As an attorney, I have witnessed the heart-breaking impact of threatened personal liability and vexatious litigation on volunteer Board members. Invoking their statutory immunity, these Board members pleaded for their dismissal right away; the judge, however, reasoned that because Board member immunity statutes do not reference the CGIA’s strict pleading standard, he lacked the authority to dismiss them early in the litigation. Although the judge has since dismissed these Board members as individual defendants, the stress and risk of the litigation process itself made them sick, tired, and worse, afraid to serve in the future.

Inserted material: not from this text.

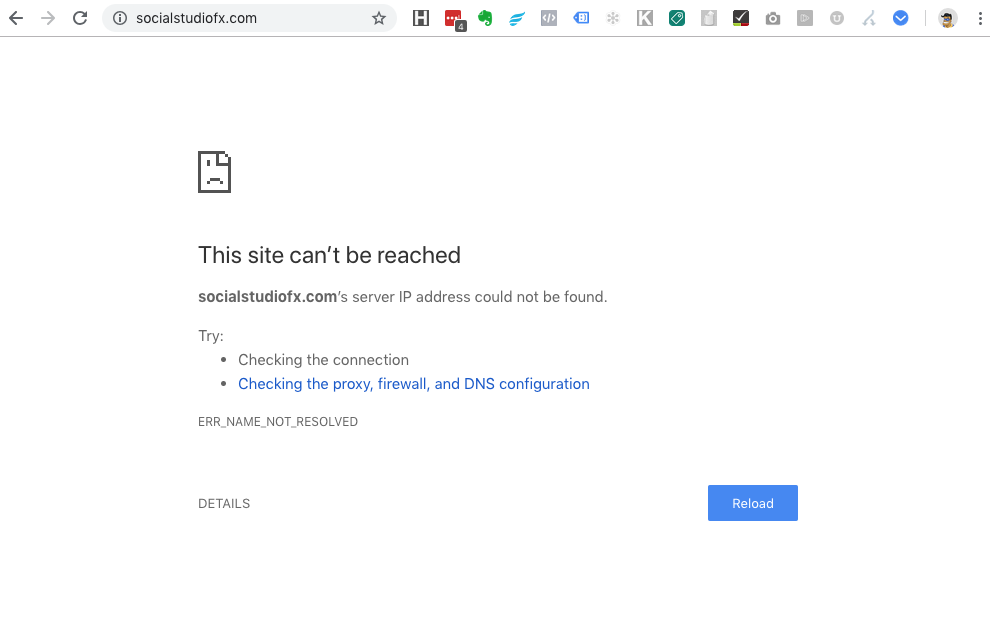Click the gray K letter extension icon
Screen dimensions: 990x624
[x=645, y=18]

With our encouragement, Colorado’s General Assembly can plug this loophole by copying the CGIA’s strict pleading standard and pasting it into existing Board member immunity statutes. Passing legislation is seldom as simple as word processing technology now allows. Colorado, however, depends on volunteer Board members to govern our non-profit social service agencies, community/professional associations, even rural electric cooperatives. Until we strengthen their immunity, and thereby make it safer to serve, our existing statutory safeguards do little to resolve the problem that prompted their passage: the willingness of volunteers to offer their services has been increasingly deterred by a perception that they put personal assets at risk in the event of tort actions seeking damages arising from their activities as volunteers.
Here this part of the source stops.